Posted on 06/26/2007 4:04:00 AM PDT by Kaslin

On the last day of its term, the Supreme Court began dismantling the Bipartisan Campaign Reform Act of 2002 (BCRA). Anyone who cares about the First Amendment should be cheering.

Wisconsin Right to Life (WRTL) wanted to air ads in 2004, to tell voters that Senator Russ Feingold was filibustering President Bush’s judicial nominees and call on voters to encourage the senator to change course. BCRA creates “blackout” periods during which organizations cannot run ads that might impact the election or defeat of a candidate for office. During these blackout periods (30 days before a primary or 60 days before a general election) only the media can talk about the candidates. Because Feingold was on the ballot in 2004 and these ads fell within the blackout period created by BCRA, the Federal Election Commission (FEC) barred the ads from going on the air, saying they were equivalent to the election ads prohibited during the blackouts.

In the case of FEC v. Wisconsin Right to Life, the Supreme Court correctly sided with WRTL and upheld the First Amendment right to speak out on issues even when a candidate’s name is mentioned.

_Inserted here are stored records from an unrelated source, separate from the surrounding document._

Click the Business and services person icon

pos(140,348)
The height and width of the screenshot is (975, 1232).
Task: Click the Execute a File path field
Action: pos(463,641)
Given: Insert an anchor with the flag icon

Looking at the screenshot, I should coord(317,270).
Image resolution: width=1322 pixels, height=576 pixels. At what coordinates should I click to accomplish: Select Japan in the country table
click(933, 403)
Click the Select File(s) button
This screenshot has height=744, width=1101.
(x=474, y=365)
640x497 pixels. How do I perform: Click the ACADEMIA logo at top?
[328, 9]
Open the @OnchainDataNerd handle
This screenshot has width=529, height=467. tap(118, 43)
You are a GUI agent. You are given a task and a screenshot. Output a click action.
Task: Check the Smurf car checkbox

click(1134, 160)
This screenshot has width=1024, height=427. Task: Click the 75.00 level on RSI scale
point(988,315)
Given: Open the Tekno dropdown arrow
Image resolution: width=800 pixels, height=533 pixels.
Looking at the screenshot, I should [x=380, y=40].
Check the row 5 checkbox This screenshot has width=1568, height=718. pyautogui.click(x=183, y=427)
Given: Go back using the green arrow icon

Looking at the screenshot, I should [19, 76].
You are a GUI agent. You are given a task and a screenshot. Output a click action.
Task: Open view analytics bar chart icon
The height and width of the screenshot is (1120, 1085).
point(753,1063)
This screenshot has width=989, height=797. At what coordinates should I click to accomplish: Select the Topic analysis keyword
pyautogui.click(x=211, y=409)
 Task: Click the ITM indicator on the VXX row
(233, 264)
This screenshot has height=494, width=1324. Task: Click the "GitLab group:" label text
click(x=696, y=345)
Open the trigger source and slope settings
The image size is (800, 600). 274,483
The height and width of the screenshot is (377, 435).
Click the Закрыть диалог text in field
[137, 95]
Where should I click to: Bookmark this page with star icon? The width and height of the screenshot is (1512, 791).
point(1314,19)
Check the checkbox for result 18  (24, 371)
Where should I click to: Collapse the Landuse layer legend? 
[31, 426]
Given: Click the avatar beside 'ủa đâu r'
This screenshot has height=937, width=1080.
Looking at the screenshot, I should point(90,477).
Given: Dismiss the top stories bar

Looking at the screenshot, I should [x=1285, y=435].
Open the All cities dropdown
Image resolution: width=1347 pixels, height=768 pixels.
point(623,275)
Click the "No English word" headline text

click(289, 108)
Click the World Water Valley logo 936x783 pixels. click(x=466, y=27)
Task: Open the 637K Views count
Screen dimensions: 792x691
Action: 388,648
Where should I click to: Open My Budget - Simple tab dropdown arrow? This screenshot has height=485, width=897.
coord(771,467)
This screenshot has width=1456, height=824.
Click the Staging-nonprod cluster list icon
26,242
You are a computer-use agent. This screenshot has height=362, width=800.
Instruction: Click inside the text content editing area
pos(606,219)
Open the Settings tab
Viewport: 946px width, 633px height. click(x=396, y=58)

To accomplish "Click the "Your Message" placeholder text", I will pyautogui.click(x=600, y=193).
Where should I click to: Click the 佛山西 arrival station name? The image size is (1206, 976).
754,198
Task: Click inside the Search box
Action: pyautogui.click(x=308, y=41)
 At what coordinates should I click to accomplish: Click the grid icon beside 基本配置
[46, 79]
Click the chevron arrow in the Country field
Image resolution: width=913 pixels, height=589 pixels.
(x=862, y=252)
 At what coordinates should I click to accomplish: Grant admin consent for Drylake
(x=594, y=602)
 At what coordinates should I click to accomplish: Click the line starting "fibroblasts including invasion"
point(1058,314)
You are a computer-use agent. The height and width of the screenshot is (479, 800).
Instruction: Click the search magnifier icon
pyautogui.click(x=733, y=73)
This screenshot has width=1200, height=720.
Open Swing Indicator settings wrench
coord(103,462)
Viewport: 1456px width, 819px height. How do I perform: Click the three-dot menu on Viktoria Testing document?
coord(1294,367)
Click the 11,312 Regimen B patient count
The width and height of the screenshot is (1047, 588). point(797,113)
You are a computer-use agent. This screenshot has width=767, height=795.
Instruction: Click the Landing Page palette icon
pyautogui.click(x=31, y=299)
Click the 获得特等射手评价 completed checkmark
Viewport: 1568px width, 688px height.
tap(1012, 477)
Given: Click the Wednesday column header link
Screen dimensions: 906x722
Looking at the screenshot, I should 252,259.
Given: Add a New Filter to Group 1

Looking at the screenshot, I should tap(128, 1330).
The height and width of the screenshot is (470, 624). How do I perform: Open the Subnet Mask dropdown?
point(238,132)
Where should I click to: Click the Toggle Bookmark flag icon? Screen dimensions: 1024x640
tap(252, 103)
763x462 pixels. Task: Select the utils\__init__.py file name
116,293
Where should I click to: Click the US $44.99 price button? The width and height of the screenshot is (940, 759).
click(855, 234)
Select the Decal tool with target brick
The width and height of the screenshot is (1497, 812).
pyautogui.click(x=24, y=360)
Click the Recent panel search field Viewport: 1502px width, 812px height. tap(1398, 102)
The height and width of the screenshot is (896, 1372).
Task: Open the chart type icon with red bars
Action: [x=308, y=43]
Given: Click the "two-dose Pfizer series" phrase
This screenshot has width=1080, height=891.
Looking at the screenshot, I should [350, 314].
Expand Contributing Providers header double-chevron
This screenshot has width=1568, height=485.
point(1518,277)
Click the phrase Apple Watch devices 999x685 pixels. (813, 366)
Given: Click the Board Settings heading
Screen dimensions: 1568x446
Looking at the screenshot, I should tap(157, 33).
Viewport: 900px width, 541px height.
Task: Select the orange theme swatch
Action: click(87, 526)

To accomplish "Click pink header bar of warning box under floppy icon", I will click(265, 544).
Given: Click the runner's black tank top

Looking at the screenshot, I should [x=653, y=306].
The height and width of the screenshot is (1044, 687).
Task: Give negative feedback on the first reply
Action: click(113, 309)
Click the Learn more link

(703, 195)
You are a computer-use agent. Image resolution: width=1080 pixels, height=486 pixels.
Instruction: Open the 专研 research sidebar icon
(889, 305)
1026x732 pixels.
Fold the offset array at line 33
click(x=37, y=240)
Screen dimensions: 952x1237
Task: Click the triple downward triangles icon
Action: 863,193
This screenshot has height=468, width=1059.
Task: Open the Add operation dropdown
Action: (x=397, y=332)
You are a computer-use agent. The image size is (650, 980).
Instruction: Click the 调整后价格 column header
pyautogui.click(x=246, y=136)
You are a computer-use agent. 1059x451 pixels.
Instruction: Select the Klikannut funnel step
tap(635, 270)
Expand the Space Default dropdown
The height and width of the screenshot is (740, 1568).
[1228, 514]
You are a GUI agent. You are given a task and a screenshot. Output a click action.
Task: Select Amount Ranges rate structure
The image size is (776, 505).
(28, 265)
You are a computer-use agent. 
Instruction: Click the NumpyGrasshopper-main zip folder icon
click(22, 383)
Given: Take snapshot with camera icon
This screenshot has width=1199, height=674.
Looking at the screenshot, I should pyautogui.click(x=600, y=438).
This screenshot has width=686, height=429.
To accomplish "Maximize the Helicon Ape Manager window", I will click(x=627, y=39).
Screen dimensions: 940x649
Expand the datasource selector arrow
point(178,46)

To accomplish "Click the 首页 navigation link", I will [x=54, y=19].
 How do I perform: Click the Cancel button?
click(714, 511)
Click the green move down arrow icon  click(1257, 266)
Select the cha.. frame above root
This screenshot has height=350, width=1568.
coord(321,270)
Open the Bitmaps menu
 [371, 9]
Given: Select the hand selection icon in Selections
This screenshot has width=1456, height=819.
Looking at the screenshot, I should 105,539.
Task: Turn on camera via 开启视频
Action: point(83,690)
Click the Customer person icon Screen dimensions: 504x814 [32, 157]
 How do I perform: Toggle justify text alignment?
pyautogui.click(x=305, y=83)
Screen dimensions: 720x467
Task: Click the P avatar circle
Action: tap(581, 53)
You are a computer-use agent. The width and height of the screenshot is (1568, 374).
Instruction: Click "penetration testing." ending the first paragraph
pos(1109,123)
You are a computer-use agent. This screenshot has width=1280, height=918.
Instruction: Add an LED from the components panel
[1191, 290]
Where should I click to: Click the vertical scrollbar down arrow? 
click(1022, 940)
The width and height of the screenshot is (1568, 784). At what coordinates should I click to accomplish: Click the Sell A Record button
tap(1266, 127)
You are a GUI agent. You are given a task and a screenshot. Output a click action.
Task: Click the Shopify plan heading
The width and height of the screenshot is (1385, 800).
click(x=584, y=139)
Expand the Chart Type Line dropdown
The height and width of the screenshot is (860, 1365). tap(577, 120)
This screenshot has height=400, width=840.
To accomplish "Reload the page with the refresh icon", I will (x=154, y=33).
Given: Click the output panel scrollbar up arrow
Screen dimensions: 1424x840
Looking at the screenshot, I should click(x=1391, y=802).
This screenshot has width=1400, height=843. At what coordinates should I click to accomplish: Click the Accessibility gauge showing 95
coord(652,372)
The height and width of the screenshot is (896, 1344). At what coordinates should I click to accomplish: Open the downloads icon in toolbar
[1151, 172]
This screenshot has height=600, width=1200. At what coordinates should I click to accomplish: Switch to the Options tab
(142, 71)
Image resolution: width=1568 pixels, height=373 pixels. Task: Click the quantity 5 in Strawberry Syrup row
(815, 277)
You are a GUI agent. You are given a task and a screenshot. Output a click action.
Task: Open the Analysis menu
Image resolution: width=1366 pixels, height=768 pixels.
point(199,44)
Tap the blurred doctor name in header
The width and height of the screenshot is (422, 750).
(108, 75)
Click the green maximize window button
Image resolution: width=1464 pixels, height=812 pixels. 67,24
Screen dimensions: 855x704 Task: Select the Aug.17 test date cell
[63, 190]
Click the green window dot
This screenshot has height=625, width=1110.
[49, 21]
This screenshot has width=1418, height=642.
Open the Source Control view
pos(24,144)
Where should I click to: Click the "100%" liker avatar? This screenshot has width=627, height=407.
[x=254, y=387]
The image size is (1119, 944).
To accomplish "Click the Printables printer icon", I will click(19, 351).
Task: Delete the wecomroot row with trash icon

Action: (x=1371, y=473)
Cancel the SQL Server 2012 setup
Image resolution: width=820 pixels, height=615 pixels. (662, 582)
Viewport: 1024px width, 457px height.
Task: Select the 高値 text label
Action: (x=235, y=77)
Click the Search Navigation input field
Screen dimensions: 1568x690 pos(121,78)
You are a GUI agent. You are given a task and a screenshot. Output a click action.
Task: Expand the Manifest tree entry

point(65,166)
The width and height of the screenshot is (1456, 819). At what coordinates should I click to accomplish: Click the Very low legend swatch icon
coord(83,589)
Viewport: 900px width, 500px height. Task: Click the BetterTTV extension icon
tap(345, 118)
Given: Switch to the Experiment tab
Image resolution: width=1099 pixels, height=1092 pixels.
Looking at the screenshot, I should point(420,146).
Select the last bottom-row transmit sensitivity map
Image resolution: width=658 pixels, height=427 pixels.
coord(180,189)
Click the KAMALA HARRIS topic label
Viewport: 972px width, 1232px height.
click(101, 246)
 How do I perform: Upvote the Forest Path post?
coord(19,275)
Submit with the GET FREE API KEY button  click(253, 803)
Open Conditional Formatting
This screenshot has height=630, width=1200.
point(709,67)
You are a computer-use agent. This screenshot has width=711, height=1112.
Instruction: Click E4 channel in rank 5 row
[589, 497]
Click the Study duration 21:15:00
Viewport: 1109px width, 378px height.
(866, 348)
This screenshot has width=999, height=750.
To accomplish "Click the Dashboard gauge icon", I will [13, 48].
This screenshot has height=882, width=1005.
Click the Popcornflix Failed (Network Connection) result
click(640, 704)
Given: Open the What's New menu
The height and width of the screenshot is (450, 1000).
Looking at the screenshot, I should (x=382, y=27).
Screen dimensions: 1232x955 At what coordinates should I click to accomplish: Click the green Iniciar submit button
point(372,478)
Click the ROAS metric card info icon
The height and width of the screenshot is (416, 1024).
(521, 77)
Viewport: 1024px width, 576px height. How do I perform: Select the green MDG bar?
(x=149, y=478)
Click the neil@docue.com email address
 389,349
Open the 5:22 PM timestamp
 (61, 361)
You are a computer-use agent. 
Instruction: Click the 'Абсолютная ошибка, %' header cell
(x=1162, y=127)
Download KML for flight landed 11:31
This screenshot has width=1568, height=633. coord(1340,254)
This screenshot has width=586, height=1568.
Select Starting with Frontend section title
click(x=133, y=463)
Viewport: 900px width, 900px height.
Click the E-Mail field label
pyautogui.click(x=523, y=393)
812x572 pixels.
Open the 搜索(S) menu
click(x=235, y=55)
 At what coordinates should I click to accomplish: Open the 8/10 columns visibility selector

In a 5-4 decision, the Supreme Court struck down the ban on issue ads, saying that BCRA is unconstitutional as applied to ads that inform voters on important issues. Chief Justice Roberts, writing the principal opinion and joined by Justice Alito, stated, “When it comes to defining what speech [is constitutionally protected], we give the benefit of the doubt to speech, not censorship. The First Amendment [demands] at least that.”

What is interesting about this case is that Justice Kennedy—so often a moderate voice on the Court—took a more conservative position than Chief Justice Roberts and Justice Alito. Justice Scalia, joined by Justices Thomas and Kennedy, wrote separately to say that they would go much further, that they would overturn part of an earlier case and strike down altogether the BCRA provision creating blackout periods. That way, these Justices reasoned, we do not need to worry about issue ads, because all ads would be protected speech.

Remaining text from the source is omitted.